Art and Technology

The online incarnation of the art market is changing centuries-old habits of art consumption - 71% of collectors have purchased art through the Internet, which I think is quite a substantial figure thus demonstrating people feel more and more comfortable buying art online.

Within the last two years, there has been a dramatic exodus from the well-trodden, traditional pathways of the commercial art market into the green pastures of the World Wide Web. More than three hundred online enterprises, ranging from auction platforms to social media communities, have launched the art world's colonisation of the Internet, according a report conducted by Deloitte and ArtTactic in April 2013.

The online incarnation of the art market is changing centuries-old habits of art consumption - 71% of collectors have purchased art through the Internet, which I think is quite a substantial figure thus demonstrating people feel more and more comfortable buying art online. Furthermore, they have done so based on digital images, without viewing the physical artwork itself, which again requires extra faith in this relatively new medium of bidding.

The movement has provided new territory for young startups to carve out their own niche in a domain overshadowed by established giants, such as Christie's and Sotheby's. Further to merely establishing themselves, these smaller, sleeker companies are speeding ahead, while their older counterparts are struggling to keep pace. Auctionata, a Berlin-based business launched in 2012, seeks to recreate every aspect of the auction house experience digitally, hosting live-stream auction sales. Within its brief existence, it has already stunned the art industry, smashing the online auction record in its €1.8 million sale of Egon Schiele's Reclining Woman. Sotheby's has now followed suit, having announced in July that it will be pursuing a partnership with EBay, which will be streaming live sales coverage from the auction house on its website. Now, in digital form, its saleroom doors will be open to EBay's 145 million users. Not sure I personally believe in this partnership I have to say, as in my view it is a lazy way for Sotheby's to enter into the online market. It isn't by getting more eyes to your website that you will sell more, it is by doing things differently and with a clear vision that online collectors will engage.

Partnering with 150 art galleries, Amazon has been enticed by the potential of a foray into art and has quickly claimed territory in this sector. Along with the latest paperback or low-price electronic good, customers can now "add to cart" an Andy Warhol print of Muhammed Ali for $60,000, should they wish to do so.
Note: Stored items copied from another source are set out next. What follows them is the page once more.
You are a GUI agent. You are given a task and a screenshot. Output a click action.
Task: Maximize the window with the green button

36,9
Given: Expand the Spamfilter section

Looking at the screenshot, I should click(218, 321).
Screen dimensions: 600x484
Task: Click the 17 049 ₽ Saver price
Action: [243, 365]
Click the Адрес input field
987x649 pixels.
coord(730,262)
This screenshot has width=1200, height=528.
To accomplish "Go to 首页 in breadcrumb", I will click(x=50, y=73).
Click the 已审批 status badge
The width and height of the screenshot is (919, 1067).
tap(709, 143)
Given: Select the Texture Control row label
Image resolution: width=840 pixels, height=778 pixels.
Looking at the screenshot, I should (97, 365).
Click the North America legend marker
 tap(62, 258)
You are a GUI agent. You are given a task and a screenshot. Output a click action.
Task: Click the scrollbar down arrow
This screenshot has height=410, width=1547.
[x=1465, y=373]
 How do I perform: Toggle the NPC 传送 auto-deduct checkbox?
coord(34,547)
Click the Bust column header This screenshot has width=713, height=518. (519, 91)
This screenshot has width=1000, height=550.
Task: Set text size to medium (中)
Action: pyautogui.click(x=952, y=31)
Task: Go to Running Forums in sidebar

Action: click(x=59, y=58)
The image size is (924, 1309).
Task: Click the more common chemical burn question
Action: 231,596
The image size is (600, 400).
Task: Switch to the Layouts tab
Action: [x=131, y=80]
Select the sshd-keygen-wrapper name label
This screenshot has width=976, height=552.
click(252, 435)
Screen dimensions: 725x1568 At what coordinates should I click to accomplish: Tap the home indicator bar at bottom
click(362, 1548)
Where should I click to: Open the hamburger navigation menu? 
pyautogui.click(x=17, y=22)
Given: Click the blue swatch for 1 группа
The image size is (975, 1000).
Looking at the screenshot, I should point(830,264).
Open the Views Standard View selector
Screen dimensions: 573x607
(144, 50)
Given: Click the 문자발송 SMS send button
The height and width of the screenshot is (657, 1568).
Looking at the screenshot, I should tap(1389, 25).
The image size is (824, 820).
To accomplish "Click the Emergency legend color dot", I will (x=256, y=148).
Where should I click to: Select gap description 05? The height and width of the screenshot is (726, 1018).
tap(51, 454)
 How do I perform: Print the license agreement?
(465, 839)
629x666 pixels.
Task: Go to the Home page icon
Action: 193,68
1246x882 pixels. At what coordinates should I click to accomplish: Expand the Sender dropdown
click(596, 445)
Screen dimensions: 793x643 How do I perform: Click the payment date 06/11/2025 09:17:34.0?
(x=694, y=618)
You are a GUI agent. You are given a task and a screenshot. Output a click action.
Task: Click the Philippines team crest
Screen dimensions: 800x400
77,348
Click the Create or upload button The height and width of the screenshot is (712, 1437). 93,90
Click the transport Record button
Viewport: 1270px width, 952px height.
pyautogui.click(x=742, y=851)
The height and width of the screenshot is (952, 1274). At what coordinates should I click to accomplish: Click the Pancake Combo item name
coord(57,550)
The 'EBay-ification' of the auction house appears to have had no deterring effect among traditional clientele, as high-end sales continue to take place across these various art platforms. Indeed, astounding records are still being set in art sales, remarkable for the lightning speed of their occurrence as much as for the soaring bids. Christie's November 2014 auctions of Post-War and Contemporary art achieved an astonishing combined total of over $900 million in New York. The Evening Sale alone brought approximately $853 million, the highest total for any auction in history.

The true impact of online startups, however, has been the profound democratisation of the art world. Technology has made art accessible to any person with a smartphone in their pocket. Many businesses are thus focused on promoting and selling more affordable art, which might appeal to this new area of buyers. Once they are used to buying the more affordable pieces, they will undoubtedly century into buying the more expensive and more sought after pieces.

It is not just in the commercial sector that the art industry is being revolutionised, but in the public sector also. Websites such as Vastari forge new pathways between art connoisseurs and public institutions, through which items from private collections may be sourced and loaned for museum exhibitions. The technology of this database makes works of art, which are usually inaccessible, available for curators around the world to access new works of art for their exhibitions in complete and strict confidence and privacy.

Owing to its new relationship with technology, the opportunities and possibilities within the art industries have expanded dramatically, both for entrepreneurs and for buyers. The distinction between these industries is increasingly blurred as they continue to grow together in symbiosis - tech experts now assume roles as curators and auctioneers, while gallery assistants venture into the world of coding.